TAREA PLANTEADA 1
Extrae completo y sin cambios el artículo sobre la filosofía.
::::::::
No
se sabe por qué, sin embargo, algunos atraviesan sin problemas el
filtro familiar y el de la escuela obligatoria. El hecho es que una
vez que estos dos obstáculos han sido franqueados, también hay que
tener suerte: encontrarse con un ser que propone la disciplina y
hace saber que existe una actividad que nombra ese intenso gusto por
la pregunta, ese deseo de saber y comprender, esas ganas de no
renunciar a entender los mecanismos del mundo: la filosofía.
El
profesor de filosofía cumple ese rol. O sea, puede cumplirlo. A
veces es el intermediario inocente de una actividad más grande que
él, que lo desborda, y se encuentra con un alumno que entiende de
manera íntima y visceral lo que está en juego. En otros casos, su
carisma personal produce los mejores efectos.
Si
emprenden estudios que permiten frecuentar el mundo de la historia de
las ideas, si descubren la ironía socrática, la insolencia cínica,
el hedonismo cirenaico, si jubilan, ante la claridad cartesiana, la
potencia spinozista, la mecánica kantiana o el romanticismo
nietzscheano, si sucumben ante el prometeísmo marxista, la lucidez
freudiana o el compromiso sartreano, si quieren a esa gente, a ese
pueblo, a ese mundo, si se encuentran satisfechos en él, hablan de
igual a igual y conversan como cómplices portadores de respuestas a
las preguntas infantiles que han permanecido intactas, entonces se
descubren en tanto filósofos.
::::::::
TAREA PLANTEADA 2
Del listado, reproduce solo las líneas que van desde la que contiene "You are a GUI" hasta la que contiene "center [175, 437].", ambas incluidas, cambiando "password" por "passphrase" y dejando todo lo demás igual.
::::::::
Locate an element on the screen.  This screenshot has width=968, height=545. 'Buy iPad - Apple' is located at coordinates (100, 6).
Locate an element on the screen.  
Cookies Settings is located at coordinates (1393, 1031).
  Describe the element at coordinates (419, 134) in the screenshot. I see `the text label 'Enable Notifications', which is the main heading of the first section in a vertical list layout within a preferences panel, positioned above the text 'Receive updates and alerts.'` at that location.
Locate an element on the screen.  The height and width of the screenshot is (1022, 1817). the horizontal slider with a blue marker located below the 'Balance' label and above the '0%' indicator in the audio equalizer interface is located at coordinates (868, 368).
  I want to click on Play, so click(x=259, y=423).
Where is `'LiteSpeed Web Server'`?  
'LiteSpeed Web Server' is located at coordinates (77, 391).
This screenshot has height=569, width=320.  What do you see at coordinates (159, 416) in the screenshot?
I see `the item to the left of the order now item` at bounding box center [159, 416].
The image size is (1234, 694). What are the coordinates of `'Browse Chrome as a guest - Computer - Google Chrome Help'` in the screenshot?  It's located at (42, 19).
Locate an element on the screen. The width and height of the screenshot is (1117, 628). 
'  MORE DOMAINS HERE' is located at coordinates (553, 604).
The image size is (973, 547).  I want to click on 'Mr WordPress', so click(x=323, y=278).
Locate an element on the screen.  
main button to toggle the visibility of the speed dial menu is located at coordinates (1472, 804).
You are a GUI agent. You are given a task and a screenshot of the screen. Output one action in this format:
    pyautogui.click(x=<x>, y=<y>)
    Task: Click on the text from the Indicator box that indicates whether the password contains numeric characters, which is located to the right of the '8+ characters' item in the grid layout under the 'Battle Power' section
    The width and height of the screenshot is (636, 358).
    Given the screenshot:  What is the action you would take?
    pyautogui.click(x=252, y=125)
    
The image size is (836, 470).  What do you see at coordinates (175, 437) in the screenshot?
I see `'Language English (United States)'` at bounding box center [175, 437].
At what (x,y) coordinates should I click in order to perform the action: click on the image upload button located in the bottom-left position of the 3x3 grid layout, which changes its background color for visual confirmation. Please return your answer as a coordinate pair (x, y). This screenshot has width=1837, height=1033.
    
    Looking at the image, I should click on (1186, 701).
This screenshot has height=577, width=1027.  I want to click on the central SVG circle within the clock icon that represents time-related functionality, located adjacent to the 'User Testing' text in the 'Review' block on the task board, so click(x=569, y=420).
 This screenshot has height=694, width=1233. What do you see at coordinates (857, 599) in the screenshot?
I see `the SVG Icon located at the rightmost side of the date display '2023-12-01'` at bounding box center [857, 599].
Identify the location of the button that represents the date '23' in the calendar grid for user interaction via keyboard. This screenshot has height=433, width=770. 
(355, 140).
::::::::
SOLUCIÓN DESARROLLADA 1
No
se sabe por qué, sin embargo, algunos atraviesan sin problemas el
filtro familiar y el de la escuela obligatoria. El hecho es que una
vez que estos dos obstáculos han sido franqueados, también hay que
tener suerte: encontrarse con un ser que propone la disciplina y
hace saber que existe una actividad que nombra ese intenso gusto por
la pregunta, ese deseo de saber y comprender, esas ganas de no
renunciar a entender los mecanismos del mundo: la filosofía.
El
profesor de filosofía cumple ese rol. O sea, puede cumplirlo. A
veces es el intermediario inocente de una actividad más grande que
él, que lo desborda, y se encuentra con un alumno que entiende de
manera íntima y visceral lo que está en juego. En otros casos, su
carisma personal produce los mejores efectos.
Si
emprenden estudios que permiten frecuentar el mundo de la historia de
las ideas, si descubren la ironía socrática, la insolencia cínica,
el hedonismo cirenaico, si jubilan, ante la claridad cartesiana, la
potencia spinozista, la mecánica kantiana o el romanticismo
nietzscheano, si sucumben ante el prometeísmo marxista, la lucidez
freudiana o el compromiso sartreano, si quieren a esa gente, a ese
pueblo, a ese mundo, si se encuentran satisfechos en él, hablan de
igual a igual y conversan como cómplices portadores de respuestas a
las preguntas infantiles que han permanecido intactas, entonces se
descubren en tanto filósofos.

SOLUCIÓN DESARROLLADA 2
You are a GUI agent. You are given a task and a screenshot of the screen. Output one action in this format:
    pyautogui.click(x=<x>, y=<y>)
    Task: Click on the text from the Indicator box that indicates whether the passphrase contains numeric characters, which is located to the right of the '8+ characters' item in the grid layout under the 'Battle Power' section
    The width and height of the screenshot is (636, 358).
    Given the screenshot:  What is the action you would take?
    pyautogui.click(x=252, y=125)
    
The image size is (836, 470).  What do you see at coordinates (175, 437) in the screenshot?
I see `'Language English (United States)'` at bounding box center [175, 437].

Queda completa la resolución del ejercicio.